What the exercise asks – Quote the records verbatim, from the line containing "Given: Open the SP Flash tool folder" through the line containing "Looking at the screenshot, I should [60, 195].", and reproduce only that stretch.

Supplied material –
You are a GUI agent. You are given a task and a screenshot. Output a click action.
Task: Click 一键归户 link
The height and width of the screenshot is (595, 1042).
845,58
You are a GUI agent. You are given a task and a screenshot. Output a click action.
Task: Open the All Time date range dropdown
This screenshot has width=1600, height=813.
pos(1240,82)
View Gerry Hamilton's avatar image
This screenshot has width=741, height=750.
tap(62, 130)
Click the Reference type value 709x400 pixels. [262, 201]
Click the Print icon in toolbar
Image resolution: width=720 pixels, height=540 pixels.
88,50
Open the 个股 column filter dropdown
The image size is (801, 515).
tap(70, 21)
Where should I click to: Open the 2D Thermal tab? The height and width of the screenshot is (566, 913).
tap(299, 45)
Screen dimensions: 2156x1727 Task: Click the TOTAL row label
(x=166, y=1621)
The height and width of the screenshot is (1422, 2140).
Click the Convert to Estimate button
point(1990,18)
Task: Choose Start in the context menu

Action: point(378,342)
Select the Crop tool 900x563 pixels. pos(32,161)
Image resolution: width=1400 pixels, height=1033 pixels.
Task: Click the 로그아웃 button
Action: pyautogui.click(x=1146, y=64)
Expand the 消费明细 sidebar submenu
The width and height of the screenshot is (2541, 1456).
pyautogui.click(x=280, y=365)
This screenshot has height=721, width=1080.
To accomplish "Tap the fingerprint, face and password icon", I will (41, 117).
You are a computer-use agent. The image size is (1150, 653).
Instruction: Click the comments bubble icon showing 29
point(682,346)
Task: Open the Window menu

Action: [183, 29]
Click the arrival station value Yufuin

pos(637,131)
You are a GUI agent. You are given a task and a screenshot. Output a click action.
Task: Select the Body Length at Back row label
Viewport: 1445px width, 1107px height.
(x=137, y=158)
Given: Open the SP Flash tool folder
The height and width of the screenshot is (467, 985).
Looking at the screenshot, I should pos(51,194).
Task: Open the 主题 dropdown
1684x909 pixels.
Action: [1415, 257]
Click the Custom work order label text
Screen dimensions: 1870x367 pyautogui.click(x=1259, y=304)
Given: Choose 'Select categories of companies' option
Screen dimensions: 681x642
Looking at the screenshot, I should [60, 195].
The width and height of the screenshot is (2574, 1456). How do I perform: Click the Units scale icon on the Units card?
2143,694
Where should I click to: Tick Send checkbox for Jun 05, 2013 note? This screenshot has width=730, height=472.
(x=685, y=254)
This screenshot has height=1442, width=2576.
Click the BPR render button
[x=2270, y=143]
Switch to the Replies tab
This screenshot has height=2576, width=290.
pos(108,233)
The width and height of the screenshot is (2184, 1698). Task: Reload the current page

Answer for the task –
Given: Open the SP Flash tool folder
The height and width of the screenshot is (467, 985).
Looking at the screenshot, I should pos(51,194).
Task: Open the 主题 dropdown
1684x909 pixels.
Action: [1415, 257]
Click the Custom work order label text
Screen dimensions: 1870x367 pyautogui.click(x=1259, y=304)
Given: Choose 'Select categories of companies' option
Screen dimensions: 681x642
Looking at the screenshot, I should [60, 195].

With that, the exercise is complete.